Scientific Publications by FDA Staff

Mol Microbiol 2005 Nov;58(3):700-13

Role of BvgA phosphorylation and DNA binding affinity in control of Bvg-mediated phenotypic phase transition in Bordetella pertussis.

Jones AM, Boucher PE, Williams CL, Stibitz S, Cotter PA

Cotter PA, Univ Calif Santa Barbara, Dept Mol Cellular & Dev Biol, Santa Barbara, CA 93109 USA Univ Calif Santa Barbara, Dept Mol Cellular & Dev Biol, Santa Barbara, CA 93109 USA US FDA, Div Bacterial Parasit & Allergen Prod, Ctr Biol Evaluat & Res, Bethesda, MD 20892 USA

To investigate the mechanism by which the Bordetella BvgAS phosphorelay controls expression of at least three distinct phenotypic phases, we isolated and characterized two B. pertussis mutants that were able to express Bvg(-) and Bvg(i) phase phenotypes but not Bvg(+) phase phenotypes.

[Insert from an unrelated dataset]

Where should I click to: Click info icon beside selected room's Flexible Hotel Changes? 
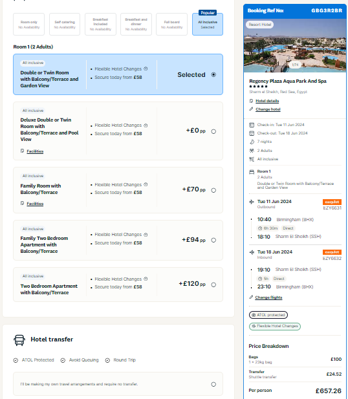146,69
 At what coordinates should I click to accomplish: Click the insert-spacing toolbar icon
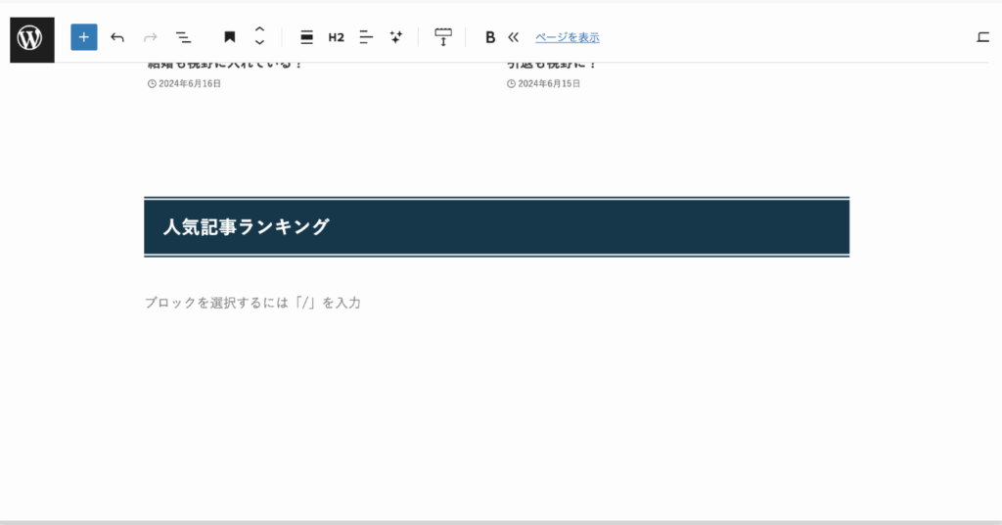443,37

In both cases, the mutant phenotype was due to a single nucleotide change in bvgA resulting in a single amino acid substitution in BvgA. In vitro phosphorylation assays showed that BvgA containing the T194M substitution was significantly impaired in its ability to use either BvgS or acetyl phosphate as a substrate for phosphorylation. Binding studies indicated that this mutant protein was able to bind an oligonucleotide containing a high-affinity BvgA binding site in a manner similar to wild-type BvgA, but was defective for binding the fhaB promoter in the absence of RNA polymerase (RNAP). By contrast, BvgA containing the R152H substitution had wild-type phosphorylation properties but was severely defective in its ability to bind either the high-affinity BvgA binding site-containing oligonucleotide or the fhaB promoter by itself. Both mutant BvgA proteins were able to bind the fhaB promoter in the presence of RNAP however, demonstrating the profound effect that RNAP has on stabilizing the ternary complexes between promoter DNA, BvgA and RNAP. Our results are consistent with the hypothesis that BvgAS controls expression of multiple phenotypic phases by adjusting the intracellular concentration of BvgA approximately P and they demonstrate the additive nature of BvgA binding site affinity and protein-protein interactions at different Bvg-regulated promoters.